Records from a data collection:
#####

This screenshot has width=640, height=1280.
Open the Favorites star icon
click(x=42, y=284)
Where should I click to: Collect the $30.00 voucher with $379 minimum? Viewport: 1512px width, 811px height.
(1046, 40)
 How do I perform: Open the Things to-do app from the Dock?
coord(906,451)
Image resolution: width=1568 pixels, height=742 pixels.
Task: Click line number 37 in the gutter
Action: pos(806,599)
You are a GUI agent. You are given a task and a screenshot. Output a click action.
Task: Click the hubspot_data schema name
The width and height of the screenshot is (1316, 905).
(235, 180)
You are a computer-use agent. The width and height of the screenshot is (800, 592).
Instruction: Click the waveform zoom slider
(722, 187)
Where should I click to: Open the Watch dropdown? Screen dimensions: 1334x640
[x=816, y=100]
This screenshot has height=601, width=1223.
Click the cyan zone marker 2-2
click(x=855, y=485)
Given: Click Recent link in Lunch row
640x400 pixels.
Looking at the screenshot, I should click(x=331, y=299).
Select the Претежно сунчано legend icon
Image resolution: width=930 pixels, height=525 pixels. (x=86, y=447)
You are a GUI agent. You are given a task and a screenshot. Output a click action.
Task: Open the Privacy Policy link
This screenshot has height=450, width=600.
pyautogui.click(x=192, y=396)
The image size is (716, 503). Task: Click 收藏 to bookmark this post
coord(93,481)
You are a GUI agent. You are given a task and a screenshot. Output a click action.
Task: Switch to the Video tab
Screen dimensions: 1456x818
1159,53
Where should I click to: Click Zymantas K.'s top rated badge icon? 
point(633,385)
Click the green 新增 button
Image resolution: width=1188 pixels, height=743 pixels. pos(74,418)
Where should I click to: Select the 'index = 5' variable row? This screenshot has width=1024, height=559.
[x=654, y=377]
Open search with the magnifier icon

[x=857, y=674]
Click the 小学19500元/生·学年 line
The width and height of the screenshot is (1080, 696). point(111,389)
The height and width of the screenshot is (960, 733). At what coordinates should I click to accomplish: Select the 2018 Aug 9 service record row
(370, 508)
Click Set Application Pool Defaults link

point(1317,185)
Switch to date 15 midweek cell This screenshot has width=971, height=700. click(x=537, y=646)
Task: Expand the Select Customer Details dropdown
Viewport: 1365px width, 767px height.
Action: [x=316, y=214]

#####

Could you put each line of the material above into a JSON list of strings, one string per line, with blank lines left out?

→ **TASK ANSWER**:
[
  "This screenshot has width=640, height=1280.",
  "Open the Favorites star icon",
  "click(x=42, y=284)",
  "Where should I click to: Collect the $30.00 voucher with $379 minimum? Viewport: 1512px width, 811px height.",
  "(1046, 40)",
  " How do I perform: Open the Things to-do app from the Dock?",
  "coord(906,451)",
  "Image resolution: width=1568 pixels, height=742 pixels.",
  "Task: Click line number 37 in the gutter",
  "Action: pos(806,599)",
  "You are a GUI agent. You are given a task and a screenshot. Output a click action.",
  "Task: Click the hubspot_data schema name",
  "The width and height of the screenshot is (1316, 905).",
  "(235, 180)",
  "You are a computer-use agent. The width and height of the screenshot is (800, 592).",
  "Instruction: Click the waveform zoom slider",
  "(722, 187)",
  "Where should I click to: Open the Watch dropdown? Screen dimensions: 1334x640",
  "[x=816, y=100]",
  "This screenshot has height=601, width=1223.",
  "Click the cyan zone marker 2-2",
  "click(x=855, y=485)",
  "Given: Click Recent link in Lunch row",
  "640x400 pixels.",
  "Looking at the screenshot, I should click(x=331, y=299).",
  "Select the Претежно сунчано legend icon",
  "Image resolution: width=930 pixels, height=525 pixels. (x=86, y=447)",
  "You are a GUI agent. You are given a task and a screenshot. Output a click action.",
  "Task: Open the Privacy Policy link",
  "This screenshot has height=450, width=600.",
  "pyautogui.click(x=192, y=396)",
  "The image size is (716, 503). Task: Click 收藏 to bookmark this post",
  "coord(93,481)",
  "You are a GUI agent. You are given a task and a screenshot. Output a click action.",
  "Task: Switch to the Video tab",
  "Screen dimensions: 1456x818",
  "1159,53",
  "Where should I click to: Click Zymantas K.'s top rated badge icon? ",
  "point(633,385)",
  "Click the green 新增 button",
  "Image resolution: width=1188 pixels, height=743 pixels. pos(74,418)",
  "Where should I click to: Select the 'index = 5' variable row? This screenshot has width=1024, height=559.",
  "[x=654, y=377]",
  "Open search with the magnifier icon",
  "[x=857, y=674]",
  "Click the 小学19500元/生·学年 line",
  "The width and height of the screenshot is (1080, 696). point(111,389)",
  "The height and width of the screenshot is (960, 733). At what coordinates should I click to accomplish: Select the 2018 Aug 9 service record row",
  "(370, 508)",
  "Click Set Application Pool Defaults link",
  "point(1317,185)",
  "Switch to date 15 midweek cell This screenshot has width=971, height=700. click(x=537, y=646)",
  "Task: Expand the Select Customer Details dropdown",
  "Viewport: 1365px width, 767px height.",
  "Action: [x=316, y=214]"
]